--- DATASET RECORDS ---

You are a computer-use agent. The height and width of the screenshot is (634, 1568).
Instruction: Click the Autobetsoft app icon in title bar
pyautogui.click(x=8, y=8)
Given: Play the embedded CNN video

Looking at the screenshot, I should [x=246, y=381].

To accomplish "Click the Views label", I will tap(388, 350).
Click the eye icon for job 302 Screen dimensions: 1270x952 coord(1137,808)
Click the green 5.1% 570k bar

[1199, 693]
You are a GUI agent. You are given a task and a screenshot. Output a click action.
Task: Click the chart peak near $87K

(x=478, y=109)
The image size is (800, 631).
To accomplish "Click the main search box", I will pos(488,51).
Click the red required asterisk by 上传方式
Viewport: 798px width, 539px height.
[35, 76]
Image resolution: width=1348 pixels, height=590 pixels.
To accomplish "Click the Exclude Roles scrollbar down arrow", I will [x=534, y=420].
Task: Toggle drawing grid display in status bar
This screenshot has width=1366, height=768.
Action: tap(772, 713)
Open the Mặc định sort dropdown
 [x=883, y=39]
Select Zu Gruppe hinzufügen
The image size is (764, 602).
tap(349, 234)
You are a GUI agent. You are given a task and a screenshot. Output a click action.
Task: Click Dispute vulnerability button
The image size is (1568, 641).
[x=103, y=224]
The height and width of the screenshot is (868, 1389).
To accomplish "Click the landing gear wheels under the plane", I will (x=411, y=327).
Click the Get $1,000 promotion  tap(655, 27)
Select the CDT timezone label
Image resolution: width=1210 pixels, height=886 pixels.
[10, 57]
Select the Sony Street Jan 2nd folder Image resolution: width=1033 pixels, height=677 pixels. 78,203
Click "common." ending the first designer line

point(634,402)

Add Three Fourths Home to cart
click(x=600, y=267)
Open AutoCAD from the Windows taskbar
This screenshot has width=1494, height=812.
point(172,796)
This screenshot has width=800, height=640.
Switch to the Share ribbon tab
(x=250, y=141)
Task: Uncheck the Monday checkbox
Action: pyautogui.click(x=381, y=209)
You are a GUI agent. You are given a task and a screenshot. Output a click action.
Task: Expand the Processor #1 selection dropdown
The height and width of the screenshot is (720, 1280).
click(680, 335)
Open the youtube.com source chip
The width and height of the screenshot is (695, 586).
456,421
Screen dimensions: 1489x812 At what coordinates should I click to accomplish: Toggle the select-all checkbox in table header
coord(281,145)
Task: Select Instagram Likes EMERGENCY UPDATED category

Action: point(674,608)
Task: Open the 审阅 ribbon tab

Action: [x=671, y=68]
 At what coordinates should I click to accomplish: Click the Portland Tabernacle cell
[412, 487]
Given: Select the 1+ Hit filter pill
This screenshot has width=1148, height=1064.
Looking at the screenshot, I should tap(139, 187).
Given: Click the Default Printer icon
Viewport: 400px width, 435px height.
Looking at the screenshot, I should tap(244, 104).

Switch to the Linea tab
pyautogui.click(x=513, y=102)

---

* PROBLEM TO WORK ON *
Reproduce all of the entries word for word.

* TASK RESULT *
You are a computer-use agent. The height and width of the screenshot is (634, 1568).
Instruction: Click the Autobetsoft app icon in title bar
pyautogui.click(x=8, y=8)
Given: Play the embedded CNN video

Looking at the screenshot, I should [x=246, y=381].

To accomplish "Click the Views label", I will tap(388, 350).
Click the eye icon for job 302 Screen dimensions: 1270x952 coord(1137,808)
Click the green 5.1% 570k bar

[1199, 693]
You are a GUI agent. You are given a task and a screenshot. Output a click action.
Task: Click the chart peak near $87K

(x=478, y=109)
The image size is (800, 631).
To accomplish "Click the main search box", I will pos(488,51).
Click the red required asterisk by 上传方式
Viewport: 798px width, 539px height.
[35, 76]
Image resolution: width=1348 pixels, height=590 pixels.
To accomplish "Click the Exclude Roles scrollbar down arrow", I will [x=534, y=420].
Task: Toggle drawing grid display in status bar
This screenshot has width=1366, height=768.
Action: tap(772, 713)
Open the Mặc định sort dropdown
 [x=883, y=39]
Select Zu Gruppe hinzufügen
The image size is (764, 602).
tap(349, 234)
You are a GUI agent. You are given a task and a screenshot. Output a click action.
Task: Click Dispute vulnerability button
The image size is (1568, 641).
[x=103, y=224]
The height and width of the screenshot is (868, 1389).
To accomplish "Click the landing gear wheels under the plane", I will (x=411, y=327).
Click the Get $1,000 promotion  tap(655, 27)
Select the CDT timezone label
Image resolution: width=1210 pixels, height=886 pixels.
[10, 57]
Select the Sony Street Jan 2nd folder Image resolution: width=1033 pixels, height=677 pixels. 78,203
Click "common." ending the first designer line

point(634,402)

Add Three Fourths Home to cart
click(x=600, y=267)
Open AutoCAD from the Windows taskbar
This screenshot has width=1494, height=812.
point(172,796)
This screenshot has width=800, height=640.
Switch to the Share ribbon tab
(x=250, y=141)
Task: Uncheck the Monday checkbox
Action: pyautogui.click(x=381, y=209)
You are a GUI agent. You are given a task and a screenshot. Output a click action.
Task: Expand the Processor #1 selection dropdown
The height and width of the screenshot is (720, 1280).
click(680, 335)
Open the youtube.com source chip
The width and height of the screenshot is (695, 586).
456,421
Screen dimensions: 1489x812 At what coordinates should I click to accomplish: Toggle the select-all checkbox in table header
coord(281,145)
Task: Select Instagram Likes EMERGENCY UPDATED category

Action: point(674,608)
Task: Open the 审阅 ribbon tab

Action: [x=671, y=68]
 At what coordinates should I click to accomplish: Click the Portland Tabernacle cell
[412, 487]
Given: Select the 1+ Hit filter pill
This screenshot has width=1148, height=1064.
Looking at the screenshot, I should tap(139, 187).
Given: Click the Default Printer icon
Viewport: 400px width, 435px height.
Looking at the screenshot, I should tap(244, 104).

Switch to the Linea tab
pyautogui.click(x=513, y=102)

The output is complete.